Human experts exhibit higher agreement on law translations than on case law headnotes, reflecting the higher degree of standardization in statutory texts.
The cost-effectiveness of smaller frontier models, such as Claude-3.5-Haiku, highlights potential practical value.

Highlights & Insights¶

High dataset quality: Leverages official governmental HTML structures for alignment, avoiding traditional noisy automatic sentence alignment.
Comprehensive evaluation: Features a complete evaluation matrix of five model categories \(\times\) seven metrics \(\times\) three text types.
High practical value: Directly addresses the Swiss government's legal translation needs and advances equitable access to justice.
Special significance for the coverage of low-resource languages (e.g., Romansh).
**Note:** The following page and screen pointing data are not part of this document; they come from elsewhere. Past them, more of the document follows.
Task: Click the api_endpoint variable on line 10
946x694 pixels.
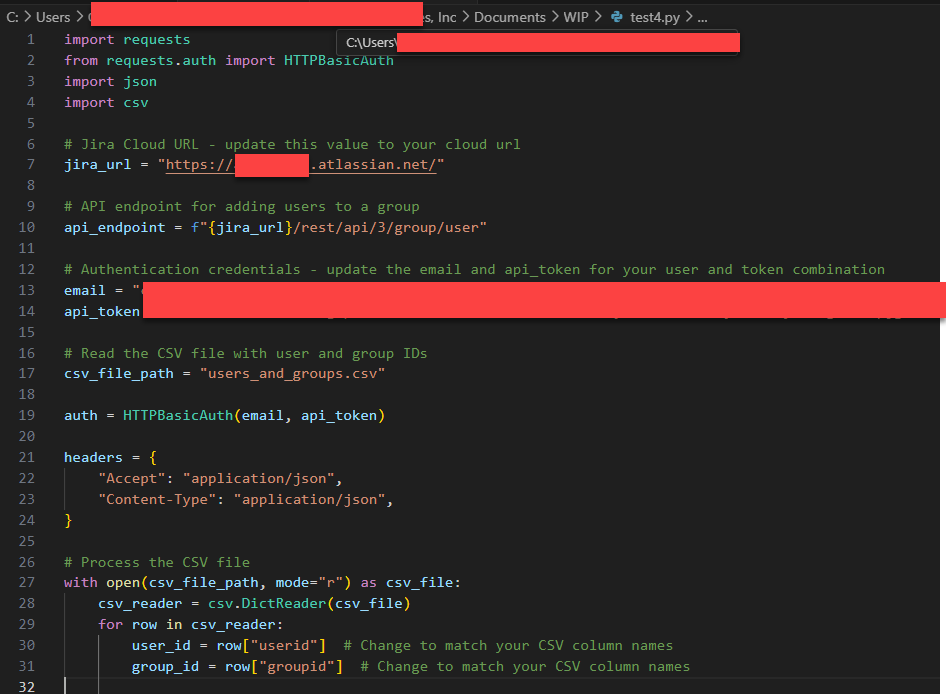Action: [x=113, y=227]
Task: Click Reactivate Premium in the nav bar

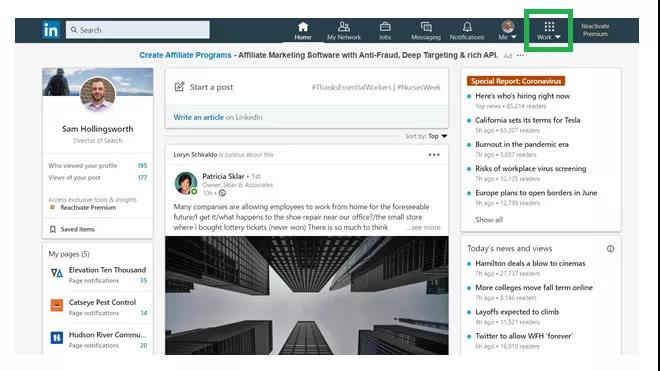Action: click(595, 30)
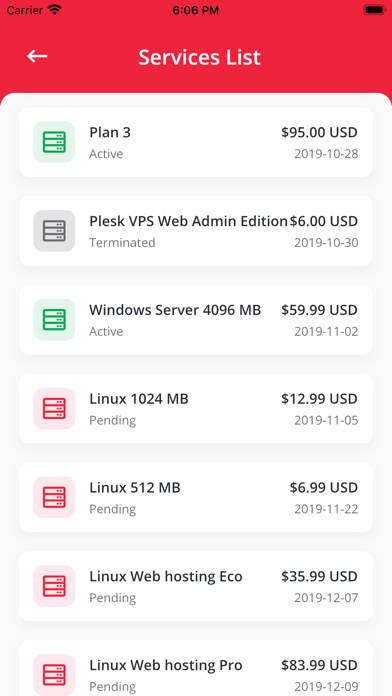
Task: Tap the red server icon for Linux 1024 MB
Action: (54, 408)
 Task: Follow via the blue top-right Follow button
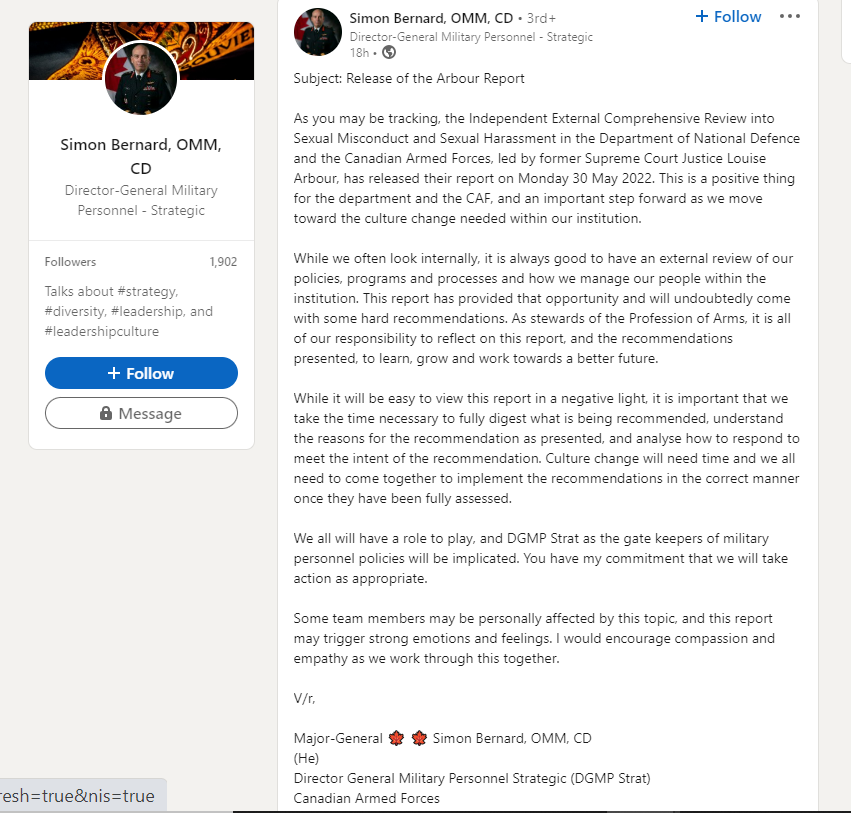(x=728, y=16)
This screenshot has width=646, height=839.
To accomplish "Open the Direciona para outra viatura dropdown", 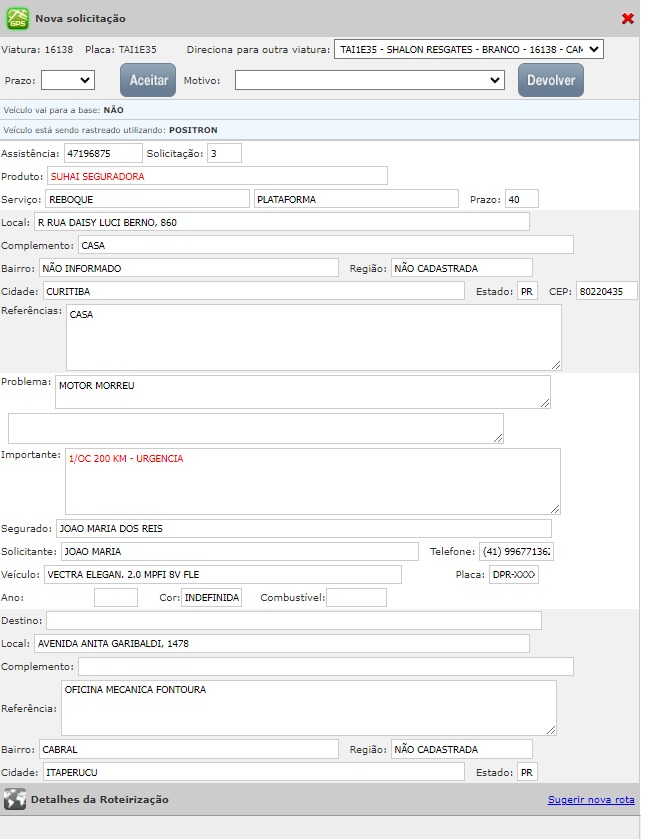I will [x=469, y=49].
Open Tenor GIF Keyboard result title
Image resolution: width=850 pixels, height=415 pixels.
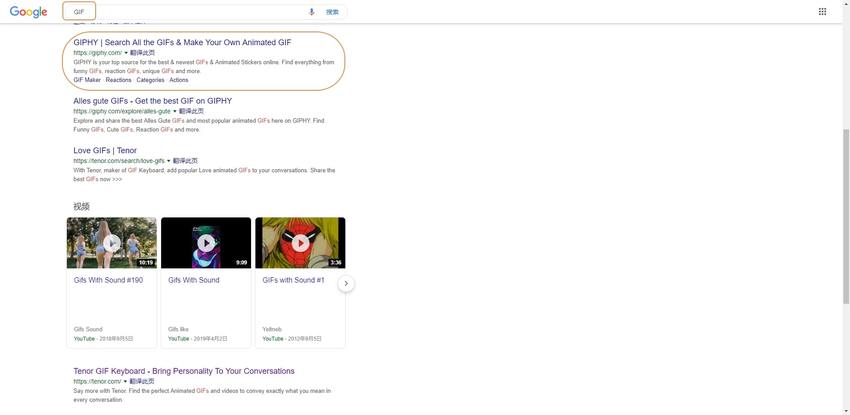pos(183,371)
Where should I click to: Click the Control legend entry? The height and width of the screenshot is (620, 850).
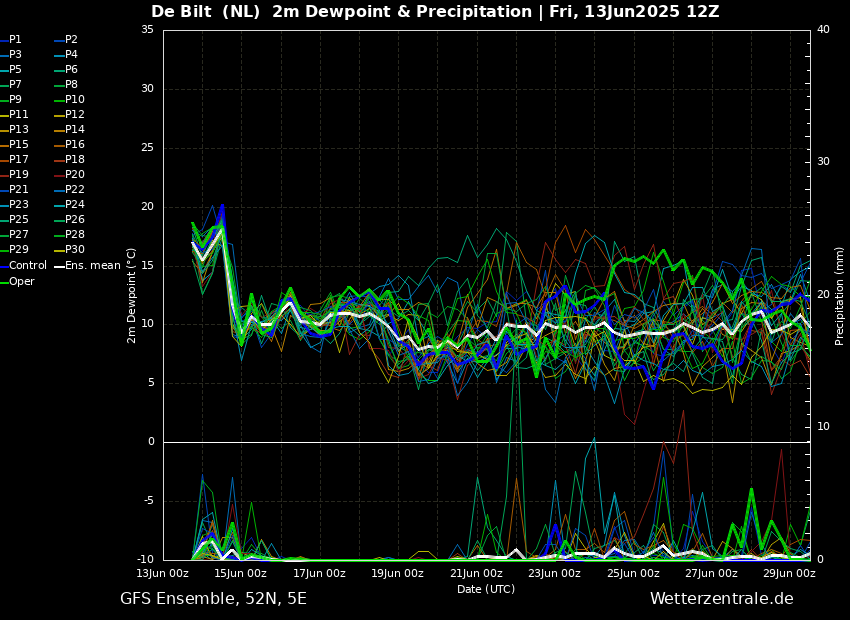pyautogui.click(x=27, y=266)
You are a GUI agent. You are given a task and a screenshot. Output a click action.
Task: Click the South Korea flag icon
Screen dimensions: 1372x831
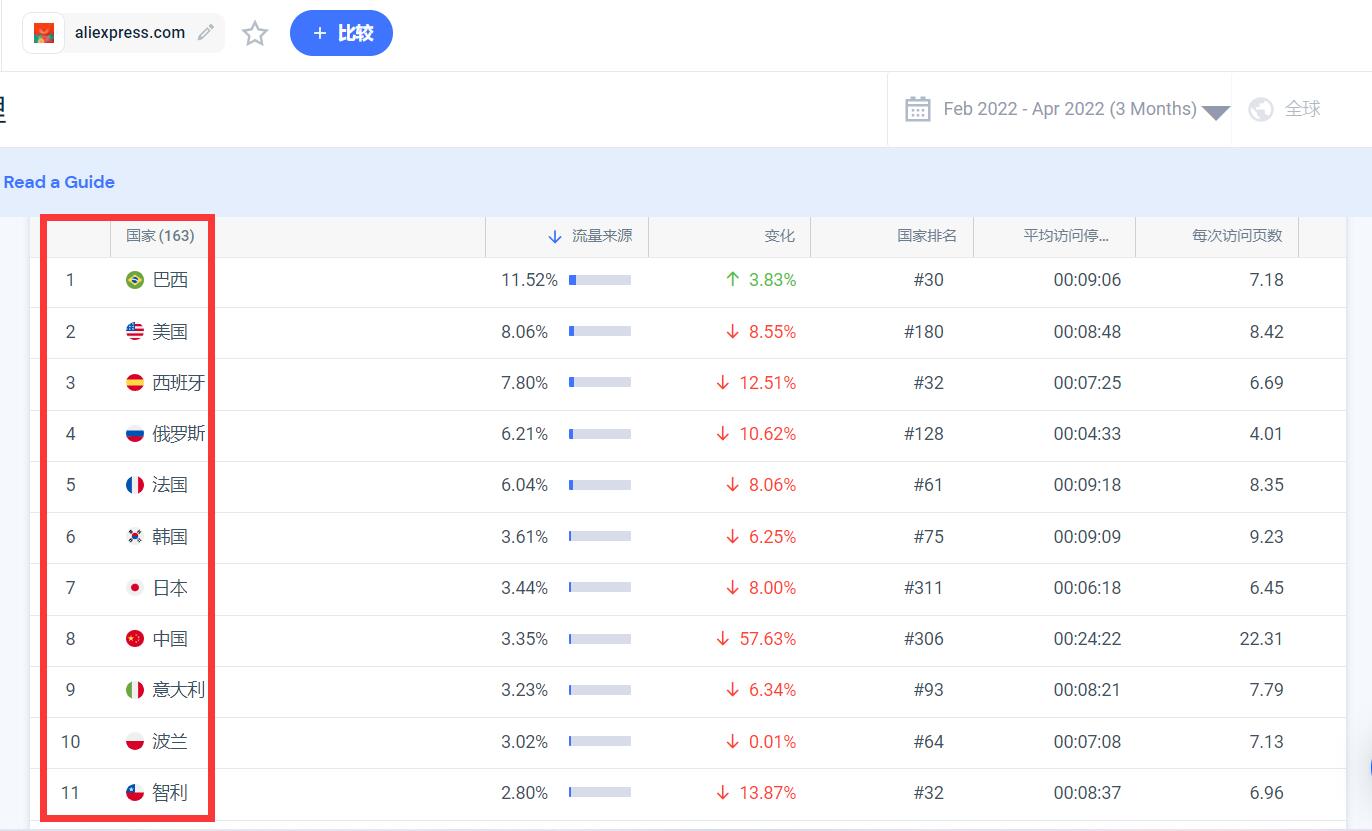(135, 537)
Limitations & Future Work¶

Limited coverage of Romansh and English in the legal dataset (roughly only 20,000 and 30,000 paragraph-level samples, respectively).
Fine-tuning utilizes only LoRA and limits the sequence length to 512, which may be insufficient for lengthy legal texts.
Lack of evaluation regarding the end-to-end utility of translation systems in real-world legal workflows.
The SwiLTra-Judge evaluation itself relies on GPT-4o (GEMBA-MQM), carrying a risk of circular dependency.

Translation benchmarks in the legal NLP domain are scarce; this work fills an important gap in the Swiss legal context.
The robust performance of MADLAD-400 as a translation-specific model highlights the value of domain-specific fine-tuning.
Insights: For multilingual legal domains, the zero-shot capabilities of frontier LLMs are already highly functional, although verification by legal experts remains necessary.

Rating¶

Novelty: ⭐⭐⭐ — The primary contributions are the dataset and evaluation, with no significant innovation in methodology.
Experimental Thoroughness: ⭐⭐⭐⭐⭐ — Extremely broad model coverage and comprehensive evaluation metrics, including validation by human experts.
Writing Quality: ⭐⭐⭐⭐ — Clearly structured with detailed statistical data.
Value: ⭐⭐⭐⭐ — The dataset and evaluation framework offer direct practical utility for legal translation.